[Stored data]

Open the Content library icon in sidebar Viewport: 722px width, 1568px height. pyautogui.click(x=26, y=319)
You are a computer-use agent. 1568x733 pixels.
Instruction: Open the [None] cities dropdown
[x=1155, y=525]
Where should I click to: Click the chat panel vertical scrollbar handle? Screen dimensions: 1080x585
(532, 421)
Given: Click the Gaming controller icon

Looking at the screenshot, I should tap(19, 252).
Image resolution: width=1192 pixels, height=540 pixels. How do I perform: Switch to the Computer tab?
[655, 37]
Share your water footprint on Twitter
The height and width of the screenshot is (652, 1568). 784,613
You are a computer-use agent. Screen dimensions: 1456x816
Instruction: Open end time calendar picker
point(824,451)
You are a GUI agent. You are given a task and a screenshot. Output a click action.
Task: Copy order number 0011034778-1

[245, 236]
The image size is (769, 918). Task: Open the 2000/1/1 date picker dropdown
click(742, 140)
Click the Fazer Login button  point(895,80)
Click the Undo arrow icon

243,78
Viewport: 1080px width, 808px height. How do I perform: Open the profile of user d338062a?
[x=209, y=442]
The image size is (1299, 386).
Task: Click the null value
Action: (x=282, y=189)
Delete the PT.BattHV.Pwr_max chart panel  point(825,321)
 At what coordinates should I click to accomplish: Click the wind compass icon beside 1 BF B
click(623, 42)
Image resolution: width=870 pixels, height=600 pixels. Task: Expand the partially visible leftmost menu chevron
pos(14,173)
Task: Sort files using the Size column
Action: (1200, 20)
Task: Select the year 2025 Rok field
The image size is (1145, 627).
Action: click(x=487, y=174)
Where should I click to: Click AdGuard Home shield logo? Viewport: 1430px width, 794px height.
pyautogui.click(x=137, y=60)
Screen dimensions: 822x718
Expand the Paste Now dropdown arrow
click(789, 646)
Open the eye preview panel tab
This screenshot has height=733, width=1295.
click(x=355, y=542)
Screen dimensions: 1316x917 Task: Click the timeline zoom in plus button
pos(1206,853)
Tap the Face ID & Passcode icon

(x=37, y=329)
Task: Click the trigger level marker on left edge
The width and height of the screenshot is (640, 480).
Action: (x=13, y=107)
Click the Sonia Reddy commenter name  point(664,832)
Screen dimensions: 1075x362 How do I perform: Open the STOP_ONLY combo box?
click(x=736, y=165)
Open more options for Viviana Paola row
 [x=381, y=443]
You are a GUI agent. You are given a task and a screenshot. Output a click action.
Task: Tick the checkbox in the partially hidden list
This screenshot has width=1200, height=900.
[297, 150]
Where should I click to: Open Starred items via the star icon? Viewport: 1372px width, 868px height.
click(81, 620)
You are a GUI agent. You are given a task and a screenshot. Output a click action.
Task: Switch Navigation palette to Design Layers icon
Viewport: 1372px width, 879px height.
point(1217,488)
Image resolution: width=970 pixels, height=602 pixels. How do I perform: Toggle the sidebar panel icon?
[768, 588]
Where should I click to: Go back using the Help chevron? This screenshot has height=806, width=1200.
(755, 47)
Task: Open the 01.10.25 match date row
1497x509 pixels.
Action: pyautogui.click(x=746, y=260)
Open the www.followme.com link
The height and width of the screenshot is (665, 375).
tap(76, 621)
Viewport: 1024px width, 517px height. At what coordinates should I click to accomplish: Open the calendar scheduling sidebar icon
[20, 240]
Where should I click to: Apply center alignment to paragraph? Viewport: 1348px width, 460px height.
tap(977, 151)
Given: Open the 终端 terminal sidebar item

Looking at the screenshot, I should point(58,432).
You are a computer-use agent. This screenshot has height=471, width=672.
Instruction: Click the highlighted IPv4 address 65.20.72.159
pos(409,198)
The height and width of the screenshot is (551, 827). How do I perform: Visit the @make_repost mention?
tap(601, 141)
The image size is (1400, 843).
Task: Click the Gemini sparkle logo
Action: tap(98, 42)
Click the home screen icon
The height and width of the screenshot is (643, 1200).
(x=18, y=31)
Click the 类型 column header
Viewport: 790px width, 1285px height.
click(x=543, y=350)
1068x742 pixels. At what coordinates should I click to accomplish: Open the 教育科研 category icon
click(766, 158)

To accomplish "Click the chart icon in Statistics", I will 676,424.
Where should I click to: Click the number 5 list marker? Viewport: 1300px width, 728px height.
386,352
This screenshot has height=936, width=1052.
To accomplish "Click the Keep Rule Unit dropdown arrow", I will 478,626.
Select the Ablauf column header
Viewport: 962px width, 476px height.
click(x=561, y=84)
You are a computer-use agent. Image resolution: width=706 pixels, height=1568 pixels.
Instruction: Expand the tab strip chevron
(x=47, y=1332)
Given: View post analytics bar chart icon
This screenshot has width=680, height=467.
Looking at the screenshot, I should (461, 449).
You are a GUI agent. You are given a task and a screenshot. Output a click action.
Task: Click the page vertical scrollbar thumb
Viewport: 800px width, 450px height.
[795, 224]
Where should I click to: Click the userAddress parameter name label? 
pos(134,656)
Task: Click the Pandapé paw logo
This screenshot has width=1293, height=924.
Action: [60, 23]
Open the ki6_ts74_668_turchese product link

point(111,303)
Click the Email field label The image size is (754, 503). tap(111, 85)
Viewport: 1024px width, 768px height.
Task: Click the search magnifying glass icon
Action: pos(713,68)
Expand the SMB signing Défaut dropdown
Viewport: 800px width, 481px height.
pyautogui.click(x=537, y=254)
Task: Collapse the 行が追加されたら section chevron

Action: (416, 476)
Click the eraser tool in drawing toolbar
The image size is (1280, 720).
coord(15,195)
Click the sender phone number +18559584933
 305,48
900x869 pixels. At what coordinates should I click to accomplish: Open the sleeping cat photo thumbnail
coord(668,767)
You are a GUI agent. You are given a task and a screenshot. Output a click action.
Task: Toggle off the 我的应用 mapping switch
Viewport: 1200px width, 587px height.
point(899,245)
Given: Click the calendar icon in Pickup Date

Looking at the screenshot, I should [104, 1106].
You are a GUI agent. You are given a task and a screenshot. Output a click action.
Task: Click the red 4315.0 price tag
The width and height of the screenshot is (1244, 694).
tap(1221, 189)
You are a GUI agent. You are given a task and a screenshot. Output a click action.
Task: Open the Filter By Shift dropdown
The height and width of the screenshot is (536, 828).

## What is expected
For each line of the entries that holds the word "chart", pull that line out.

## Answer section
Delete the PT.BattHV.Pwr_max chart panel  point(825,321)
To accomplish "Click the chart icon in Statistics", I will 676,424.
Given: View post analytics bar chart icon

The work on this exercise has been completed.